* What is expected:
Carry on the passage about the stalled 2014 El Niño and South Pacific subsurface cooling, picking up after its final sentence.

With respect to the El Niño of 2014, some climate scientists pointed out that the absence of sustained westerly wind anomalies from late spring to early summer was the main cause of the unmaterialized El Niño^1,2,4 and the basinwide warm anomalies in the north of the equator in 2014¹⁶. Our study showed that the subsurface negative anomalies in the South Pacific Ocean impacted the equatorial surface process and contributed to the formation of cold anomalies over the cold tongue region. The colder SST in the eastern tropical Pacific was also favourable to the suppression of WWEs in 2014. Thus, our finding might provide insight to understanding why the winds and the ocean failed to fully engage with each other.

A few previous studies raised the possibility that the moderate El Niños in the recent decades are attributed to the background slow changes associated with global warming¹⁷. Our study showed the new possibility of a role of the background slow cooling in the South Pacific subsurface ocean since early 2000s due to the Pacific decadal variability.

Even with sophisticated climate models for seasonal forecasting, predicting irregularities of the ENSO cycle is still challenging. In 2015, an El Niño has been developing since the summer, and most state-of-the-art forecasting models predict the development of a large El Niño in the following winter. In the isopycnal surface of the off-equatorial South Pacific Ocean, temperature anomalies are still negative, but their amplitude is weaker compared to 2014, suggesting that the condition of 2015 is more favourable for the development of El Niño than that of 2014. By monitoring the patterns of isopycnal temperature in the South Pacific Ocean, we can know in advance whether an ENSO event will easily progress or not. From this perspective, we can re-acknowledge the importance of continuous global in-situ ocean observations like the Argo profiling float.

* Data listing:

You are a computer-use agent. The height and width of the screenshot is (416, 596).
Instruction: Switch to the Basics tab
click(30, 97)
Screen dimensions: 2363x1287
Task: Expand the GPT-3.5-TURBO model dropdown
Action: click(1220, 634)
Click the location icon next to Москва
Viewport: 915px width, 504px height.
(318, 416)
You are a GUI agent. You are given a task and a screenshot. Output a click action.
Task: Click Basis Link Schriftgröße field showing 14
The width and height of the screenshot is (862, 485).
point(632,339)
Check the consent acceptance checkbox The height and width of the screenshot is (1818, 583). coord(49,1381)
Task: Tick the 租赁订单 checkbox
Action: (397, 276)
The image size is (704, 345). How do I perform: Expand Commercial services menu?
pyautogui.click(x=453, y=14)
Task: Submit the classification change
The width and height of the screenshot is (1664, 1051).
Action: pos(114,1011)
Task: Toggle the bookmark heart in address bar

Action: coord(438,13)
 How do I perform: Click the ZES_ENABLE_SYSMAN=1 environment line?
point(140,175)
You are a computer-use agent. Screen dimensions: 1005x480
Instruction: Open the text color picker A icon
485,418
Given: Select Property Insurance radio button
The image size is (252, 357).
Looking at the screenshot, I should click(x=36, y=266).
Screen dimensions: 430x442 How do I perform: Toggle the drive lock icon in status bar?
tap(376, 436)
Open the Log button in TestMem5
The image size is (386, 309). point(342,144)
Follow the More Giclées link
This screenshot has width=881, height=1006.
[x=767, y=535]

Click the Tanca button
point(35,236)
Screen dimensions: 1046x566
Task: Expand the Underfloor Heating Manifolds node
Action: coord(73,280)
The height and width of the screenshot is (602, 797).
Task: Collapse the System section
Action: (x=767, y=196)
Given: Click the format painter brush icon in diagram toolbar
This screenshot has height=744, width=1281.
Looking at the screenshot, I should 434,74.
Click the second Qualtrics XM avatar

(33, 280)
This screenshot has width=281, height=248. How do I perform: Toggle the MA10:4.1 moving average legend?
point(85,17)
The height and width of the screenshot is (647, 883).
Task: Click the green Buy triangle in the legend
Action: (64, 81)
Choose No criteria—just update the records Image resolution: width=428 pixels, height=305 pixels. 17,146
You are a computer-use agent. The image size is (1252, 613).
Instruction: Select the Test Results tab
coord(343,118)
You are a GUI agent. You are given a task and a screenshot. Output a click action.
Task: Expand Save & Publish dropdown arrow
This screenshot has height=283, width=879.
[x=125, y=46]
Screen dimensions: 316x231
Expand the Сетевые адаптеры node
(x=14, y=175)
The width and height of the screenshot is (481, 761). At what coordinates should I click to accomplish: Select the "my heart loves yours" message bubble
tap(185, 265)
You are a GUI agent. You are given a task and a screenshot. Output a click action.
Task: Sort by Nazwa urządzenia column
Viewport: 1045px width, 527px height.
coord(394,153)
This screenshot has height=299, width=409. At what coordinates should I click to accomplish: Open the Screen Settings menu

* Final result:
Methods

The observational data set

The observed temperatures were obtained from the ProjD dataset (http://rda.ucar.edu/datasets/ds285.3/)^18,19, the gridded monthly objective analysis with the latest observational databases [the World Ocean Database (WOD05), World Ocean Atlas (WOA05), and Global Temperature-Salinity Profile Program (GTSPP) provided by the National Oceanographic Data Center of USA (NODC)], and an SST analysis [Centennial in-situ Observation Based Estimates of variability of SST and marine meteorological variables (COBE SST)^20,21]. Biases from the expendable bathythermographs (XBTs) and mechanical bathythermographs (MBTs) were eliminated in the objective analysis. The data were linearly interpolated to each day and to the ocean model grid. The observed anomaly was defined with a reference period between 1979 and 2008. For the 10 m wind velocity, we used the 55-year Japanese Reanalysis (JRA55) dataset from January 1958 onwards²².

The South Pacific cold anomaly in the 2000s is a point of focus in this study. We confirmed that this feature was also robust in other datasets such as the National Centers for Environmental Prediction (NCEP) Global Ocean Data Assimilation System (GODAS)²³.

MIROC5 seasonal prediction

To perform our seasonal hindcasts, we used a state-of-the-art AOGCM called MIROC5⁶. The atmospheric part of MIROC5 has a resolution of horizontal triangular spectral truncation at total wave number 85 (T85) and 40 vertical levels with the model top around 3hPa. For the ocean part, the zonal resolution is 1.4°, and the meridional resolution ranges from 0.5° (near the equator) to 1.4° (higher latitudes). There are 49 vertical levels spanning 2.5 m in the top level and 250 m in the bottom level. In the initialization process²⁴, the observed temperature and salinity anomalies in the ocean were incorporated into model anomalies under the 20th century and RCP4.5 climate forcing. The observed temperature and salinity data were obtained from the ProjD dataset^18,19.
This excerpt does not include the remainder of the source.